◆ WHAT TO DO: Starting at the top of the listing and stopping after the line that contains "coordinates (507, 186).", write out those lines as a numbered list, leaving out any blank lines.

◆ SUPPLIED DATA:
━━━━━━━━━━

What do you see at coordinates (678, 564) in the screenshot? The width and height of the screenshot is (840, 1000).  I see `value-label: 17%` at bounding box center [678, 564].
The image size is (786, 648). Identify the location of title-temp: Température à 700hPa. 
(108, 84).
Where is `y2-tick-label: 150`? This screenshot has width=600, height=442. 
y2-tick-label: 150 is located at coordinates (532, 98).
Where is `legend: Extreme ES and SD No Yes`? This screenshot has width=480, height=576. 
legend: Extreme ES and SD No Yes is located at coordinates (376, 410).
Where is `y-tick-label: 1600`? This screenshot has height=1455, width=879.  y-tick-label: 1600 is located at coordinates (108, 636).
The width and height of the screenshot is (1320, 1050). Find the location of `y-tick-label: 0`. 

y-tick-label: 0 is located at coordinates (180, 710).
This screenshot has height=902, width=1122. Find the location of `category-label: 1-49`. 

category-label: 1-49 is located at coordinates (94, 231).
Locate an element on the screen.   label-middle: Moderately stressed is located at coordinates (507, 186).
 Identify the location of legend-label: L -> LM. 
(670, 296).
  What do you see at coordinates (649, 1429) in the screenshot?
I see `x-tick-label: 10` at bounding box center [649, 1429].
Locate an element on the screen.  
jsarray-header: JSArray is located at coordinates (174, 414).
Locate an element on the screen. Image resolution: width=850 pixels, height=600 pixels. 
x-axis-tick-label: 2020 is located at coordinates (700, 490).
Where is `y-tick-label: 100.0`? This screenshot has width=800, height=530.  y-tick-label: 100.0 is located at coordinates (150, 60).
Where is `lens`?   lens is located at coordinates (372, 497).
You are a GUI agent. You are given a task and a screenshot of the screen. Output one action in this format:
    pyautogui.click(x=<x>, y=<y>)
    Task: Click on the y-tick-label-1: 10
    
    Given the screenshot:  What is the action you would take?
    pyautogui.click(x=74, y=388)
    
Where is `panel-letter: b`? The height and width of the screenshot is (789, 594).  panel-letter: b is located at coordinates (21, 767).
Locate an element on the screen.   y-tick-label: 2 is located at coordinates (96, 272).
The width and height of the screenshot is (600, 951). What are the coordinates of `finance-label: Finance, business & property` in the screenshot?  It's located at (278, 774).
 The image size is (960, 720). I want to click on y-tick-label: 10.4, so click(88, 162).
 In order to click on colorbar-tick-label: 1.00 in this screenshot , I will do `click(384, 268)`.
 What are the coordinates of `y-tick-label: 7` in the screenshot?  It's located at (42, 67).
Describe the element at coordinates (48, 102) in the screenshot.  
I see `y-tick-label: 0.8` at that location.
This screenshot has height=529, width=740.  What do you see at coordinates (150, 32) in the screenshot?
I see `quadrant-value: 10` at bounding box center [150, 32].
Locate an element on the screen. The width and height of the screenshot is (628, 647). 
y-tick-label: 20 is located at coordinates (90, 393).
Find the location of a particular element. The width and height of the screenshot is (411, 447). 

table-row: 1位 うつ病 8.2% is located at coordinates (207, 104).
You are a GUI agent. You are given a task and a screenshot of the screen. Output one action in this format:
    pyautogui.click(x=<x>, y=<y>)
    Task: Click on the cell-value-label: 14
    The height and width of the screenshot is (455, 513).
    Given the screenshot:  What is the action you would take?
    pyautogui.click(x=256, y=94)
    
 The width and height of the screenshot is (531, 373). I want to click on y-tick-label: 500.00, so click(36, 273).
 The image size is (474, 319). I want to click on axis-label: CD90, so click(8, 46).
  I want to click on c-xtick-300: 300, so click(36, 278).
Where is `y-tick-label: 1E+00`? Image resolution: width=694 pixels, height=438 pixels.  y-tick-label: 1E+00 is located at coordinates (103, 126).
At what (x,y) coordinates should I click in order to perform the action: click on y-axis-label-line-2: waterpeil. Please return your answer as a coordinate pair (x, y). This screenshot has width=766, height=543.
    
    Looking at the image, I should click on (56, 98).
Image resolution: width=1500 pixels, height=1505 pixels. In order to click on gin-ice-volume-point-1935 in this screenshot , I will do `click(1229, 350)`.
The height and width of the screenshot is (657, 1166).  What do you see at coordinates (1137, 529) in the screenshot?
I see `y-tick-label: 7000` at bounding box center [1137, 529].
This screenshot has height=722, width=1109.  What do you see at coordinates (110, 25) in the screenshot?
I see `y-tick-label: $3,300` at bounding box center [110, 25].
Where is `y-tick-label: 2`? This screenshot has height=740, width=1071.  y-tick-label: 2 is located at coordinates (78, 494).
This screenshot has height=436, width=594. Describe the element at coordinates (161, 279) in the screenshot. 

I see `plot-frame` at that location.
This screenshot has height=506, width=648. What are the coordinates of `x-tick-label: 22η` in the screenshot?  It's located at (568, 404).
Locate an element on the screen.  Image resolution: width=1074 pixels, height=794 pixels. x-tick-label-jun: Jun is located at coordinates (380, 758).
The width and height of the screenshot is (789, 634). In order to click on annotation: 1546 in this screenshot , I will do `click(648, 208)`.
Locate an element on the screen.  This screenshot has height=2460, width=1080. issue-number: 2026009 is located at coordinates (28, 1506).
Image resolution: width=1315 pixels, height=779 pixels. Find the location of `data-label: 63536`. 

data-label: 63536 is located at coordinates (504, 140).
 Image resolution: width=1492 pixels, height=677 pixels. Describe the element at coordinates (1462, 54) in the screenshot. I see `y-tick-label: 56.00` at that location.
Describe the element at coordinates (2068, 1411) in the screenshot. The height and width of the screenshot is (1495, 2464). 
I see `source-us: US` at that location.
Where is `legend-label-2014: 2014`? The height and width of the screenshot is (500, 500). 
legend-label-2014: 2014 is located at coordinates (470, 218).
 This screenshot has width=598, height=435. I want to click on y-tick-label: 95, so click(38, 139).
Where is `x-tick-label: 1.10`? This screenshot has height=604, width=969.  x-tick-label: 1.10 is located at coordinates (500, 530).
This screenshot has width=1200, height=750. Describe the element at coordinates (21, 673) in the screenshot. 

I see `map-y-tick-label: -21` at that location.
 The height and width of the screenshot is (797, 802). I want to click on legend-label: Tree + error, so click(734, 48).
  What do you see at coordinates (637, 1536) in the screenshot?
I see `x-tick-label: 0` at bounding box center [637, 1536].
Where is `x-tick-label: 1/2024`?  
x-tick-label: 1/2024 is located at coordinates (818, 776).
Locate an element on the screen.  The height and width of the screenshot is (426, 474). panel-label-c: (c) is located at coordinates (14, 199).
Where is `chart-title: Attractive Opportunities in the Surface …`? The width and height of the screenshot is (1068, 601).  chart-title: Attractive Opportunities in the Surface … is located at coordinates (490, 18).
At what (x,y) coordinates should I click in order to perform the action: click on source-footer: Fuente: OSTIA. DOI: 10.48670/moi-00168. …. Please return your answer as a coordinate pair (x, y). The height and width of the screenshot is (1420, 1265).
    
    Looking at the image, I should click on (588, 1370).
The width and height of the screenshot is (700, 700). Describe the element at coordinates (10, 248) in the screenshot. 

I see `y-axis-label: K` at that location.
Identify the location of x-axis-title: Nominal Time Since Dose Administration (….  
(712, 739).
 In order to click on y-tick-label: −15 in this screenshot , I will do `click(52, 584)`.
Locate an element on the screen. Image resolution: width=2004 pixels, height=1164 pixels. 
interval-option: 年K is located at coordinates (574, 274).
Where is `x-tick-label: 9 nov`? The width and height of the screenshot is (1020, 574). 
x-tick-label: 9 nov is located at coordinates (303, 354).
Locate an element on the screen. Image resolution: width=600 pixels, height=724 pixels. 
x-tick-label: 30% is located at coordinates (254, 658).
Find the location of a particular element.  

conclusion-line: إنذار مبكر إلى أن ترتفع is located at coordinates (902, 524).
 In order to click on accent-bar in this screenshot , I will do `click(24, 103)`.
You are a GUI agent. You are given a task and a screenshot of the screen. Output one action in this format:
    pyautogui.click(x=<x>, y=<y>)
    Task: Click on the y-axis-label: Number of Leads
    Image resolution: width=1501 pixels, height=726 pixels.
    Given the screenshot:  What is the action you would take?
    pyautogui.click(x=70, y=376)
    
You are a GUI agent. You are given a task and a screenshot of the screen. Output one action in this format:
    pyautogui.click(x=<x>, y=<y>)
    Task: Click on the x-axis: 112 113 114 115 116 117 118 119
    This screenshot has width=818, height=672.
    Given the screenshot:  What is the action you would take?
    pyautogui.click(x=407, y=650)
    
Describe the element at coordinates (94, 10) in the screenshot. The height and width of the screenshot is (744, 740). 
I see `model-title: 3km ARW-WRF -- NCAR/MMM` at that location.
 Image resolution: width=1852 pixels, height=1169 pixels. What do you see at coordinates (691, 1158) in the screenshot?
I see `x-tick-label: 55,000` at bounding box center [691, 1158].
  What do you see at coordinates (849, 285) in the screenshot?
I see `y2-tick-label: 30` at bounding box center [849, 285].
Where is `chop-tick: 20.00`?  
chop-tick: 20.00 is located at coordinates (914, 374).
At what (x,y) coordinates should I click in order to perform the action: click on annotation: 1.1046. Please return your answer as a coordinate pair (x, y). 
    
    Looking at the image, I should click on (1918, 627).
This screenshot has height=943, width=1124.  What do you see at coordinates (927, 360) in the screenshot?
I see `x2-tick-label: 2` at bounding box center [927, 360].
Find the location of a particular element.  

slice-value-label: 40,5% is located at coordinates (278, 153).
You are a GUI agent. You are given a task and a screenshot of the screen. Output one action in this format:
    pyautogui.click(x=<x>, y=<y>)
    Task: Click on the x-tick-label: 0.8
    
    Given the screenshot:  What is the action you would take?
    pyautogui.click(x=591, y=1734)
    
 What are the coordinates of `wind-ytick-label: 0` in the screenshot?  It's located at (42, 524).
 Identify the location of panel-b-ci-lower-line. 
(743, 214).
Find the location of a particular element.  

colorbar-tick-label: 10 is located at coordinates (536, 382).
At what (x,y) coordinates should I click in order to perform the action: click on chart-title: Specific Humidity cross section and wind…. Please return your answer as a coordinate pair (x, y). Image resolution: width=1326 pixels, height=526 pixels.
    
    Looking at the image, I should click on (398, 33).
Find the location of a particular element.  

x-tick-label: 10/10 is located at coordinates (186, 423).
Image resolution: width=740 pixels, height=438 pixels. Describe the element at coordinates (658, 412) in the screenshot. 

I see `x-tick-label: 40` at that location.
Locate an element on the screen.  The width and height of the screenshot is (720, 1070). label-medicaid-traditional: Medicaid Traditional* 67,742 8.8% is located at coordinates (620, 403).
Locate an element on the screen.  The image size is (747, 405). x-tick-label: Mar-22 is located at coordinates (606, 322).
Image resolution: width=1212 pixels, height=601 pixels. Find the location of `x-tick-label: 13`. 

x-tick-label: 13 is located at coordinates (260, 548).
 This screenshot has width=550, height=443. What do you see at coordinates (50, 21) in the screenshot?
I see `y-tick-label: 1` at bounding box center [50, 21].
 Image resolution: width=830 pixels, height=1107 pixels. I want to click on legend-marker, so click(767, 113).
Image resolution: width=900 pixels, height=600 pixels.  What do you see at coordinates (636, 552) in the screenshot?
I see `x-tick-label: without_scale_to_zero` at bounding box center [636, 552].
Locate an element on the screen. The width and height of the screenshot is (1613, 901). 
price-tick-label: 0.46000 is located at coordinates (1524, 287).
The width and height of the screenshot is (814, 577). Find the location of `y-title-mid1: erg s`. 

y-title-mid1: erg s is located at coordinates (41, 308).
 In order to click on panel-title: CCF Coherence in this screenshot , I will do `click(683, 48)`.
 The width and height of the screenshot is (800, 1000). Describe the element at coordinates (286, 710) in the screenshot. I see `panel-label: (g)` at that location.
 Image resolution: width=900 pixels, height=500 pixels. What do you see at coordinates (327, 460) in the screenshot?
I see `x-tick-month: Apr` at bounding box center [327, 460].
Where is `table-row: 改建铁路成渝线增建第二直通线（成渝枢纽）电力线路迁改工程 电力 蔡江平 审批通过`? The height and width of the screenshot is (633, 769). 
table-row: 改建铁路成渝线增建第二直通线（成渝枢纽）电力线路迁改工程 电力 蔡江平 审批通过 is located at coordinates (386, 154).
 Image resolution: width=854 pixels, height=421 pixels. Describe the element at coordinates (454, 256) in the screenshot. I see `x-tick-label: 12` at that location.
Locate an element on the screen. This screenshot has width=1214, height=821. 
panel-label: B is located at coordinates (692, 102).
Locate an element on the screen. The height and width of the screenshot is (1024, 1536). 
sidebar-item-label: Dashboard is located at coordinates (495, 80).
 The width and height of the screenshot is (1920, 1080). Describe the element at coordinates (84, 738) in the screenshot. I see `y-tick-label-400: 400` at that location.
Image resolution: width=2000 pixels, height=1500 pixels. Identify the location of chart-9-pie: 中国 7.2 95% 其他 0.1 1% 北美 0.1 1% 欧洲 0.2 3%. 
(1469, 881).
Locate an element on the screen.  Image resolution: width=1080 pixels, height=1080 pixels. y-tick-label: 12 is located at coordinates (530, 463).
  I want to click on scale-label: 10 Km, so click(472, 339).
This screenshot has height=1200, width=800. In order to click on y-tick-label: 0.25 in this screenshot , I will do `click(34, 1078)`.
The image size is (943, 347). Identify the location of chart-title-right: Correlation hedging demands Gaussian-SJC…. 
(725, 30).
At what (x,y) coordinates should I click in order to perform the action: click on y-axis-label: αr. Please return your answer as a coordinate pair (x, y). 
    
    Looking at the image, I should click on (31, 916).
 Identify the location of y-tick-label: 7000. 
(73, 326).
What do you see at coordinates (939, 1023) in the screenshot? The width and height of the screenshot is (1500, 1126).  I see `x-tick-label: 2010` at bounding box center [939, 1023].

━━━━━━━━━━

◆ WRITTEN RESPONSE:
1. What do you see at coordinates (678, 564) in the screenshot? The width and height of the screenshot is (840, 1000).  I see `value-label: 17%` at bounding box center [678, 564].
2. The image size is (786, 648). Identify the location of title-temp: Température à 700hPa. 
3. (108, 84).
4. Where is `y2-tick-label: 150`? This screenshot has width=600, height=442. 
5. y2-tick-label: 150 is located at coordinates (532, 98).
6. Where is `legend: Extreme ES and SD No Yes`? This screenshot has width=480, height=576. 
7. legend: Extreme ES and SD No Yes is located at coordinates (376, 410).
8. Where is `y-tick-label: 1600`? This screenshot has height=1455, width=879.  y-tick-label: 1600 is located at coordinates (108, 636).
9. The width and height of the screenshot is (1320, 1050). Find the location of `y-tick-label: 0`. 
10. y-tick-label: 0 is located at coordinates (180, 710).
11. This screenshot has height=902, width=1122. Find the location of `category-label: 1-49`. 
12. category-label: 1-49 is located at coordinates (94, 231).
13. Locate an element on the screen.   label-middle: Moderately stressed is located at coordinates (507, 186).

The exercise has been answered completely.